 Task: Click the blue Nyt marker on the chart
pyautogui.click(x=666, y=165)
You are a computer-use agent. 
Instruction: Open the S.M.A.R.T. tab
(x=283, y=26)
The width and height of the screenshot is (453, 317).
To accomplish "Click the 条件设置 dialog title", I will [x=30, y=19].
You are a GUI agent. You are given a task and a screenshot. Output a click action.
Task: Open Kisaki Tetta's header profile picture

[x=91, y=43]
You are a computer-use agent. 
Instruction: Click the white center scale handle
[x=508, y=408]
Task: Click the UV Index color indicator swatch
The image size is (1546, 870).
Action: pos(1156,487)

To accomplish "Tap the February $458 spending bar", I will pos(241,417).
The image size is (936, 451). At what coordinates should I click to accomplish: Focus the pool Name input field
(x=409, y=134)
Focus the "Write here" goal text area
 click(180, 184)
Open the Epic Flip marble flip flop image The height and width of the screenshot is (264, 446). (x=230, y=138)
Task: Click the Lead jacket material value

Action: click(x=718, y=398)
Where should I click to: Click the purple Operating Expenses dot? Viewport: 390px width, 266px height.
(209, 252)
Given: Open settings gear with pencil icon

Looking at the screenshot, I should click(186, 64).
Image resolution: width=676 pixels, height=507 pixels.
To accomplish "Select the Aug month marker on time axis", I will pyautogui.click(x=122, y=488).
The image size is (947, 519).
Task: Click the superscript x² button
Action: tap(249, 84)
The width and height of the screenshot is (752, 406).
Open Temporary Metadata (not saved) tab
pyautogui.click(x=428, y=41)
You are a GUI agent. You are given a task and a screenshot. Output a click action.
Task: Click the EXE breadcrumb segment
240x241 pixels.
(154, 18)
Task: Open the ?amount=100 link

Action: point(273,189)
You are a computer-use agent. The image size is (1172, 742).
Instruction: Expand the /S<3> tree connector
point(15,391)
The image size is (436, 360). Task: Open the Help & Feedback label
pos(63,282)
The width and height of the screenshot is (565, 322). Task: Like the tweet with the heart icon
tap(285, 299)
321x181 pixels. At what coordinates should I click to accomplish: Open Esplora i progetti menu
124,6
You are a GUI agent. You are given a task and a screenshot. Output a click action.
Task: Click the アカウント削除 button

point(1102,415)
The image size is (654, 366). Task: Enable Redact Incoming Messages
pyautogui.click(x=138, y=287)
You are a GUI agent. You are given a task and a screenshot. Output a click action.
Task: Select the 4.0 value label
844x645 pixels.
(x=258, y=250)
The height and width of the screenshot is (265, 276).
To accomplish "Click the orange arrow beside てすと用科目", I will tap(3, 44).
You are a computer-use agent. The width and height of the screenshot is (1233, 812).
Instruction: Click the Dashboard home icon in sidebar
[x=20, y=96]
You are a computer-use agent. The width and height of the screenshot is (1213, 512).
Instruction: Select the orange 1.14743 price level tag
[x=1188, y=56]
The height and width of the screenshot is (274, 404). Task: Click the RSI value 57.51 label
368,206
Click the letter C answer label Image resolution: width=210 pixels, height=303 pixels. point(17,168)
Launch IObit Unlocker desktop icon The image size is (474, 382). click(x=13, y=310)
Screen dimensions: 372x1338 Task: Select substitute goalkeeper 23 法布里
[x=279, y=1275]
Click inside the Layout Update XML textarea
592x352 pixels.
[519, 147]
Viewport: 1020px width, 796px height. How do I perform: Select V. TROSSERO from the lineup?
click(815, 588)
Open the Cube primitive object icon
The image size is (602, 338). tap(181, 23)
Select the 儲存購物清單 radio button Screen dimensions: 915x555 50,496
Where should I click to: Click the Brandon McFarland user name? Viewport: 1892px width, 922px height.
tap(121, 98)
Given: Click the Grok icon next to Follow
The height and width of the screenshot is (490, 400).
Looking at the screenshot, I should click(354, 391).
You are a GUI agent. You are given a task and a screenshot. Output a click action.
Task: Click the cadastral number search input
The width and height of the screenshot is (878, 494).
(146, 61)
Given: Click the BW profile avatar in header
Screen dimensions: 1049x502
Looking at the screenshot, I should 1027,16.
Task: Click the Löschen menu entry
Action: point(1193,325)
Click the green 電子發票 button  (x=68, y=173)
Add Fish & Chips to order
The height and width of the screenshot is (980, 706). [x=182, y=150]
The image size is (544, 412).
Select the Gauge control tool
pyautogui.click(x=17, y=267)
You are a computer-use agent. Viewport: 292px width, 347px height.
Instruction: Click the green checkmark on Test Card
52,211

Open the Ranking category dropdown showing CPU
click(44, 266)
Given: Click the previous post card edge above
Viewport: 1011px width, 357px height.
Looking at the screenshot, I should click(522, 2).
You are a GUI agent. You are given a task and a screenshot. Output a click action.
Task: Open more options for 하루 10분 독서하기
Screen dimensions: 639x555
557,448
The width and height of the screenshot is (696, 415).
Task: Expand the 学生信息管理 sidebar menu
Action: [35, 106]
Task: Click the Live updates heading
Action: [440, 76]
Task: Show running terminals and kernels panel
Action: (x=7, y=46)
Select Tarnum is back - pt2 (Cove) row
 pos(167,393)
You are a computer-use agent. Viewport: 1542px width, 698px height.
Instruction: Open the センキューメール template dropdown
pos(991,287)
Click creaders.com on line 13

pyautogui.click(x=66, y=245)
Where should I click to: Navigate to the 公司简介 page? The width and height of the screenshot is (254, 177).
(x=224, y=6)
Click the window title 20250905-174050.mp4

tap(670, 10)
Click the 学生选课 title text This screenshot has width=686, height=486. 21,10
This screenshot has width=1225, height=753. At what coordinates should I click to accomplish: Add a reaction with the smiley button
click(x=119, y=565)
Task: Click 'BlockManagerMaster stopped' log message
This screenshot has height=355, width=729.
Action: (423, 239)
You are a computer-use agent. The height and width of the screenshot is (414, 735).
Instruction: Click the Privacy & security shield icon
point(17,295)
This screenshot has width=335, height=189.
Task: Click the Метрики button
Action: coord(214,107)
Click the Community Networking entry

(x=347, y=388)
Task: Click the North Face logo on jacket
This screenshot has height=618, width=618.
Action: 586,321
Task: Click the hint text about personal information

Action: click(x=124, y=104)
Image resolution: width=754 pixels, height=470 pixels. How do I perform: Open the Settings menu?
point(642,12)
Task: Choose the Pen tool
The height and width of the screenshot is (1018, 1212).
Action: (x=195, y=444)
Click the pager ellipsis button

_WORK INSTRUCTION_
Filter the listing above by the word "computer"; copy each line that passes.

_OUTPUT OF THE TASK_
You are a computer-use agent. 
You are a computer-use agent. 
You are a computer-use agent. The image size is (1172, 742).
You are a computer-use agent. The width and height of the screenshot is (1233, 812).
You are a computer-use agent. The width and height of the screenshot is (1213, 512).
You are a computer-use agent. Viewport: 292px width, 347px height.
You are a computer-use agent. Viewport: 1542px width, 698px height.
You are a computer-use agent. The height and width of the screenshot is (414, 735).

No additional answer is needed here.